Instructions for the task – Reproduce the listing below in full, swapping "Rotate left" for "Rotate right" and leaving everything else unchanged.

Records for processing –
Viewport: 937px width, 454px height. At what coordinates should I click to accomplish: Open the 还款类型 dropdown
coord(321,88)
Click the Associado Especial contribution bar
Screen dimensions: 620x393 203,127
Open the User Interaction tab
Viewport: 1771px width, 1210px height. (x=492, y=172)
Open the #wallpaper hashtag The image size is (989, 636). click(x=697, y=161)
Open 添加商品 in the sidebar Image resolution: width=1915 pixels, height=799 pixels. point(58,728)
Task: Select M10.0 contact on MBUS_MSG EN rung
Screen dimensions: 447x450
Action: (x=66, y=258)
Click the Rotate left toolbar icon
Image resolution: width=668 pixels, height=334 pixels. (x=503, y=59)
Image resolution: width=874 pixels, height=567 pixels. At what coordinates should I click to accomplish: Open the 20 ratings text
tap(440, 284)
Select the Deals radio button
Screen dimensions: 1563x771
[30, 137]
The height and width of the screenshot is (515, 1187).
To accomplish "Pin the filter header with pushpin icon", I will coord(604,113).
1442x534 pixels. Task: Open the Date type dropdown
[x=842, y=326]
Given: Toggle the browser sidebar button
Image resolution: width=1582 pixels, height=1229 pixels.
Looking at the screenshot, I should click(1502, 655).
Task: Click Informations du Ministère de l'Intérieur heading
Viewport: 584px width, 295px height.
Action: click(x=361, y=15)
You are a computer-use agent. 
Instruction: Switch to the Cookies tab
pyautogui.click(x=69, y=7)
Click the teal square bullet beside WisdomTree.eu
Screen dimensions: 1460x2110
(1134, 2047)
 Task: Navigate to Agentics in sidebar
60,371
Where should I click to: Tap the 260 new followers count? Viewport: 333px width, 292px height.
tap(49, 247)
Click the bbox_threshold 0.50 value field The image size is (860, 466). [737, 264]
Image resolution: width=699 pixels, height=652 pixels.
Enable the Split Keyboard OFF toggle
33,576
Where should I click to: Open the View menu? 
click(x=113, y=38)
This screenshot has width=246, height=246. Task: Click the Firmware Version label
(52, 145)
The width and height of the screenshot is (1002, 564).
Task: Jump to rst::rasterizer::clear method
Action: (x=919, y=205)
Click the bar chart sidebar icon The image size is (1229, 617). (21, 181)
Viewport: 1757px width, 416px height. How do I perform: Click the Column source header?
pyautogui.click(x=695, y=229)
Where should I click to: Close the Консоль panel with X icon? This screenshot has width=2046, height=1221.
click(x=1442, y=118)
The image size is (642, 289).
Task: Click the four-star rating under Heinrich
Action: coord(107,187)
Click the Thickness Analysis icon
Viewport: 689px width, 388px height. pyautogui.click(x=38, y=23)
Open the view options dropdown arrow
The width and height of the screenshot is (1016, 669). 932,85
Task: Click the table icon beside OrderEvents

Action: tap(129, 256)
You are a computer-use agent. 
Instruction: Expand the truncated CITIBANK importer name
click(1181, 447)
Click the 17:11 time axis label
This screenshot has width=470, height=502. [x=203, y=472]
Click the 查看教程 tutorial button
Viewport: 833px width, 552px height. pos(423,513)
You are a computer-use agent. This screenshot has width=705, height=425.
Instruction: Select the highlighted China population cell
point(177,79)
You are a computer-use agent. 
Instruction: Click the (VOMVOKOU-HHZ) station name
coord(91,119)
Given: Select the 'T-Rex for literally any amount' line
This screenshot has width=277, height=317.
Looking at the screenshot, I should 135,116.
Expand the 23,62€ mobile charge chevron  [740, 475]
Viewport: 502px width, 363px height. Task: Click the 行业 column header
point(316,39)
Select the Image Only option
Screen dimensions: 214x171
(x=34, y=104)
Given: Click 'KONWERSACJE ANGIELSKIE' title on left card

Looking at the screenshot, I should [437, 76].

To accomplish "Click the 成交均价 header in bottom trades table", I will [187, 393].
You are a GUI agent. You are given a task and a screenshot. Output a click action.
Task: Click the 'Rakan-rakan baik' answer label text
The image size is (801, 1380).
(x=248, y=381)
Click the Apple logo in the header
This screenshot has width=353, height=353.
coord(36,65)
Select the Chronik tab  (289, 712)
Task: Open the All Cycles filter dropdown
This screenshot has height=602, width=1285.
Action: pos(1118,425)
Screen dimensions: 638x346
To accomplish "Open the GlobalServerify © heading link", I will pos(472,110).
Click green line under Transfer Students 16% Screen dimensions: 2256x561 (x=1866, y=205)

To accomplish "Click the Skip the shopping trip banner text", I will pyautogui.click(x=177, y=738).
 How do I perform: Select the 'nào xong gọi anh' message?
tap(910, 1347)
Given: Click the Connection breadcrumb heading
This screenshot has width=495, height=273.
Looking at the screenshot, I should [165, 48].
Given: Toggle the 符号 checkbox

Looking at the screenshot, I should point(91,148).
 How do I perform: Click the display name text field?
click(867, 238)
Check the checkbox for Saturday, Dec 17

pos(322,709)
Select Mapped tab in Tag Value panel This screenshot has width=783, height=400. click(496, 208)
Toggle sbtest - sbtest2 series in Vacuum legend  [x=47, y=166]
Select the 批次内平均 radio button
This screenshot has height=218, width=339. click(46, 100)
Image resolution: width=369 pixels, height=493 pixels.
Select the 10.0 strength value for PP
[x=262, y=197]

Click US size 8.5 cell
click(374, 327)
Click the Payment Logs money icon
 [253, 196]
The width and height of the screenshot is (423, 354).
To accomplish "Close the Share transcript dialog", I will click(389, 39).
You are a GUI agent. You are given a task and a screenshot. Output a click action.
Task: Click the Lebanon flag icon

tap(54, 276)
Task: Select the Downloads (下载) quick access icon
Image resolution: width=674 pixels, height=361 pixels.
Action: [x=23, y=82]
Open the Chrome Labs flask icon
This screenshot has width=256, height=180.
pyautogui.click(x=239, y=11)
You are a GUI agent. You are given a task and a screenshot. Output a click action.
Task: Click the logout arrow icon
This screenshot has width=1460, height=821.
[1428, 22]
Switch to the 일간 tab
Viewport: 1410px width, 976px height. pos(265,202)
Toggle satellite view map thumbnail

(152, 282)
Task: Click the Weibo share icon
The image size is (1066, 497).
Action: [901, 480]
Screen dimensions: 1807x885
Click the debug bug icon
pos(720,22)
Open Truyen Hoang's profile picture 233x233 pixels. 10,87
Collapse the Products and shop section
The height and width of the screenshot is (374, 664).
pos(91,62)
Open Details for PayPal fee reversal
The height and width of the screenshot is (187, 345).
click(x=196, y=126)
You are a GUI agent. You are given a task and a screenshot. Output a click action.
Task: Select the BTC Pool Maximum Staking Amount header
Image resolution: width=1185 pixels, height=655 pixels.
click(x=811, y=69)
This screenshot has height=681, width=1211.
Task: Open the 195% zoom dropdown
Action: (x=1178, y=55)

Exercise response –
Viewport: 937px width, 454px height. At what coordinates should I click to accomplish: Open the 还款类型 dropdown
coord(321,88)
Click the Associado Especial contribution bar
Screen dimensions: 620x393 203,127
Open the User Interaction tab
Viewport: 1771px width, 1210px height. (x=492, y=172)
Open the #wallpaper hashtag The image size is (989, 636). click(x=697, y=161)
Open 添加商品 in the sidebar Image resolution: width=1915 pixels, height=799 pixels. point(58,728)
Task: Select M10.0 contact on MBUS_MSG EN rung
Screen dimensions: 447x450
Action: (x=66, y=258)
Click the Rotate right toolbar icon
Image resolution: width=668 pixels, height=334 pixels. (x=503, y=59)
Image resolution: width=874 pixels, height=567 pixels. At what coordinates should I click to accomplish: Open the 20 ratings text
tap(440, 284)
Select the Deals radio button
Screen dimensions: 1563x771
[30, 137]
The height and width of the screenshot is (515, 1187).
To accomplish "Pin the filter header with pushpin icon", I will coord(604,113).
1442x534 pixels. Task: Open the Date type dropdown
[x=842, y=326]
Given: Toggle the browser sidebar button
Image resolution: width=1582 pixels, height=1229 pixels.
Looking at the screenshot, I should click(1502, 655).
Task: Click Informations du Ministère de l'Intérieur heading
Viewport: 584px width, 295px height.
Action: click(x=361, y=15)
You are a computer-use agent. 
Instruction: Switch to the Cookies tab
pyautogui.click(x=69, y=7)
Click the teal square bullet beside WisdomTree.eu
Screen dimensions: 1460x2110
(1134, 2047)
 Task: Navigate to Agentics in sidebar
60,371
Where should I click to: Tap the 260 new followers count? Viewport: 333px width, 292px height.
tap(49, 247)
Click the bbox_threshold 0.50 value field The image size is (860, 466). [737, 264]
Image resolution: width=699 pixels, height=652 pixels.
Enable the Split Keyboard OFF toggle
33,576
Where should I click to: Open the View menu? 
click(x=113, y=38)
This screenshot has width=246, height=246. Task: Click the Firmware Version label
(52, 145)
The width and height of the screenshot is (1002, 564).
Task: Jump to rst::rasterizer::clear method
Action: (x=919, y=205)
Click the bar chart sidebar icon The image size is (1229, 617). (21, 181)
Viewport: 1757px width, 416px height. How do I perform: Click the Column source header?
pyautogui.click(x=695, y=229)
Where should I click to: Close the Консоль panel with X icon? This screenshot has width=2046, height=1221.
click(x=1442, y=118)
The image size is (642, 289).
Task: Click the four-star rating under Heinrich
Action: coord(107,187)
Click the Thickness Analysis icon
Viewport: 689px width, 388px height. pyautogui.click(x=38, y=23)
Open the view options dropdown arrow
The width and height of the screenshot is (1016, 669). 932,85
Task: Click the table icon beside OrderEvents

Action: tap(129, 256)
You are a computer-use agent. 
Instruction: Expand the truncated CITIBANK importer name
click(1181, 447)
Click the 17:11 time axis label
This screenshot has width=470, height=502. [x=203, y=472]
Click the 查看教程 tutorial button
Viewport: 833px width, 552px height. pos(423,513)
You are a computer-use agent. This screenshot has width=705, height=425.
Instruction: Select the highlighted China population cell
point(177,79)
You are a computer-use agent. 
Instruction: Click the (VOMVOKOU-HHZ) station name
coord(91,119)
Given: Select the 'T-Rex for literally any amount' line
This screenshot has width=277, height=317.
Looking at the screenshot, I should 135,116.
Expand the 23,62€ mobile charge chevron  [740, 475]
Viewport: 502px width, 363px height. Task: Click the 行业 column header
point(316,39)
Select the Image Only option
Screen dimensions: 214x171
(x=34, y=104)
Given: Click 'KONWERSACJE ANGIELSKIE' title on left card

Looking at the screenshot, I should [437, 76].

To accomplish "Click the 成交均价 header in bottom trades table", I will [187, 393].
You are a GUI agent. You are given a task and a screenshot. Output a click action.
Task: Click the 'Rakan-rakan baik' answer label text
The image size is (801, 1380).
(x=248, y=381)
Click the Apple logo in the header
This screenshot has width=353, height=353.
coord(36,65)
Select the Chronik tab  (289, 712)
Task: Open the All Cycles filter dropdown
This screenshot has height=602, width=1285.
Action: pos(1118,425)
Screen dimensions: 638x346
To accomplish "Open the GlobalServerify © heading link", I will pos(472,110).
Click green line under Transfer Students 16% Screen dimensions: 2256x561 (x=1866, y=205)

To accomplish "Click the Skip the shopping trip banner text", I will pyautogui.click(x=177, y=738).
 How do I perform: Select the 'nào xong gọi anh' message?
tap(910, 1347)
Given: Click the Connection breadcrumb heading
This screenshot has width=495, height=273.
Looking at the screenshot, I should [165, 48].
Given: Toggle the 符号 checkbox

Looking at the screenshot, I should point(91,148).
 How do I perform: Click the display name text field?
click(867, 238)
Check the checkbox for Saturday, Dec 17

pos(322,709)
Select Mapped tab in Tag Value panel This screenshot has width=783, height=400. click(496, 208)
Toggle sbtest - sbtest2 series in Vacuum legend  [x=47, y=166]
Select the 批次内平均 radio button
This screenshot has height=218, width=339. click(46, 100)
Image resolution: width=369 pixels, height=493 pixels.
Select the 10.0 strength value for PP
[x=262, y=197]

Click US size 8.5 cell
click(374, 327)
Click the Payment Logs money icon
 [253, 196]
The width and height of the screenshot is (423, 354).
To accomplish "Close the Share transcript dialog", I will click(389, 39).
You are a GUI agent. You are given a task and a screenshot. Output a click action.
Task: Click the Lebanon flag icon

tap(54, 276)
Task: Select the Downloads (下载) quick access icon
Image resolution: width=674 pixels, height=361 pixels.
Action: [x=23, y=82]
Open the Chrome Labs flask icon
This screenshot has width=256, height=180.
pyautogui.click(x=239, y=11)
You are a GUI agent. You are given a task and a screenshot. Output a click action.
Task: Click the logout arrow icon
This screenshot has width=1460, height=821.
[1428, 22]
Switch to the 일간 tab
Viewport: 1410px width, 976px height. pos(265,202)
Toggle satellite view map thumbnail

(152, 282)
Task: Click the Weibo share icon
The image size is (1066, 497).
Action: [901, 480]
Screen dimensions: 1807x885
Click the debug bug icon
pos(720,22)
Open Truyen Hoang's profile picture 233x233 pixels. 10,87
Collapse the Products and shop section
The height and width of the screenshot is (374, 664).
pos(91,62)
Open Details for PayPal fee reversal
The height and width of the screenshot is (187, 345).
click(x=196, y=126)
You are a GUI agent. You are given a task and a screenshot. Output a click action.
Task: Select the BTC Pool Maximum Staking Amount header
Image resolution: width=1185 pixels, height=655 pixels.
click(x=811, y=69)
This screenshot has height=681, width=1211.
Task: Open the 195% zoom dropdown
Action: (x=1178, y=55)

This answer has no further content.